Abbott refused to address the issue, citing that the friendship between Japan and Australia was “far far bigger than our disagreement on one particular subject”. Abbott stated that Japan should receive “great credit” for respecting the ICJ decision even though Japan confirmed that it would be conducting ‘research’ whaling next year. John Key, Prime Minister of New Zealand, spoke to Abe earlier in the week and said “the prime minister [of Japan] did make it clear that they are looking at what sort of whaling program, in theory, could be conducted that fits within the rules.” It was made clear that New Zealand wants to end the whaling.
“This is just commercial whaling in disguise and the Australian Greens are calling on Tony Abbott to make an absolute end to whaling and new co-operation in non-lethal research a top priority today in his discussions with PM Abe, ” said Whish-Wilson, who also claimed that the Abbott had done little about whaling since being elected. It was the previous labour government who took Japan to the ICJ on the subject on whaling and since then, there has been little involvement with the issue by the current government.
“For 10 years Japan has been calling us eco-terrorists and bandits and militants. Well the tables are turned: they’re the ones who are the criminals and we’re simply upholding international conservation law,” Mr Watson told ABC radio.
“The ICJ judgment was damning over the lack of science and the fact Japan hasn’t looked at non-lethal ways of collecting research on whales. With the methods we now have to study whales, it’s a fallacy to say you have to kill them to study them,” said Darren Kindleysides, director of the Australian Marine Conservation Society.
The whaling is senseless, even in the face of tradition. The young of Japan is rejecting whale meat, especially after findings that 2.28bn yen (£18.5m) from the recovery fund was used after the 11th March earthquake, to pay for the Antarctic hunt that year.
Yoshimasa Hayashi, Japan’s fisheries minister has stated that “In Australia they eat kangaroos. We don’t eat those animals, but we don’t stop them from doing that because we understand that’s their culture.” Overfishing in Australia has depleted many fish stocks and Western Australia introduced a shark baiting and killing program, strongly opposed by scientists, which killed 172 sharks in just 13 weeks. Japan does have a point, there is hypocrisy in this argument. However, the kangaroos are not in anyway endangered. They are listed as ‘of least concern’ whereas the whales are still trying to recover from the decimation of their populations after international commercial whaling. Whaling cannot be condoned, but there does need to be some change in the countries who are calling Japan to cease their whaling.
There is the potential that Japan may pull out of the International Whaling Commission by the end of the year, meaning that they would be free next near to continue whaling, as they wouldn’t be bound by the ban on commercial hunting. If Japan does this, there is little that can be done to stop their whaling programmes.

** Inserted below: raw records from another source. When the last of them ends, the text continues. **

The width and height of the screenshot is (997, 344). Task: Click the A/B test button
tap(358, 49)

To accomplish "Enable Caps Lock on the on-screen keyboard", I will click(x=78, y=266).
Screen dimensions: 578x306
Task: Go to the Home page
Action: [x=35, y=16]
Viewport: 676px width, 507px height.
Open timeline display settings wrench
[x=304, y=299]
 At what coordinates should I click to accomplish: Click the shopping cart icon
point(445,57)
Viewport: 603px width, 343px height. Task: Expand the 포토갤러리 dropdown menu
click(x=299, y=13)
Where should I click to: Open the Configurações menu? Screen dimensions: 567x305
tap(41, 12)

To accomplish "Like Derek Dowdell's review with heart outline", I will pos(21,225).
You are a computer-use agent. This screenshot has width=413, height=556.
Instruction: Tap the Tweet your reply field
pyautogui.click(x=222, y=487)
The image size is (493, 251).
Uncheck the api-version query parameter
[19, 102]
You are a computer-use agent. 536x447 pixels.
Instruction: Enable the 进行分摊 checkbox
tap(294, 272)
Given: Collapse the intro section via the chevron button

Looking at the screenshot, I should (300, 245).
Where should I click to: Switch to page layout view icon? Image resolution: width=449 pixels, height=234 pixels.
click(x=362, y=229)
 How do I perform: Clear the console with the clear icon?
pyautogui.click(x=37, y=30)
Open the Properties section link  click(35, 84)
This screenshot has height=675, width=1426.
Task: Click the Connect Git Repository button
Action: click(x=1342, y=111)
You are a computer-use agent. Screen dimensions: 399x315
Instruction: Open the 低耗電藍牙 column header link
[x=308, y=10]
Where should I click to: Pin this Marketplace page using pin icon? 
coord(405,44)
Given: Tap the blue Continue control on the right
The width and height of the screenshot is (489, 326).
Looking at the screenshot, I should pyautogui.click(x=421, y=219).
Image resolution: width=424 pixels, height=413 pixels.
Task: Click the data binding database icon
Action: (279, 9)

The ICJ’s ruling should have stopped the Japanese and it is sad to see that they are trying to get around the rules. There is no ‘scientific’ research for whales that requires them to be killed as the numerous documents from the long-term commercial whaling that was carried out before the 1980s provided a multitude of information and with the declining popularity for whale meat, the whaling should have stopped as soon as the ICJ ruled so.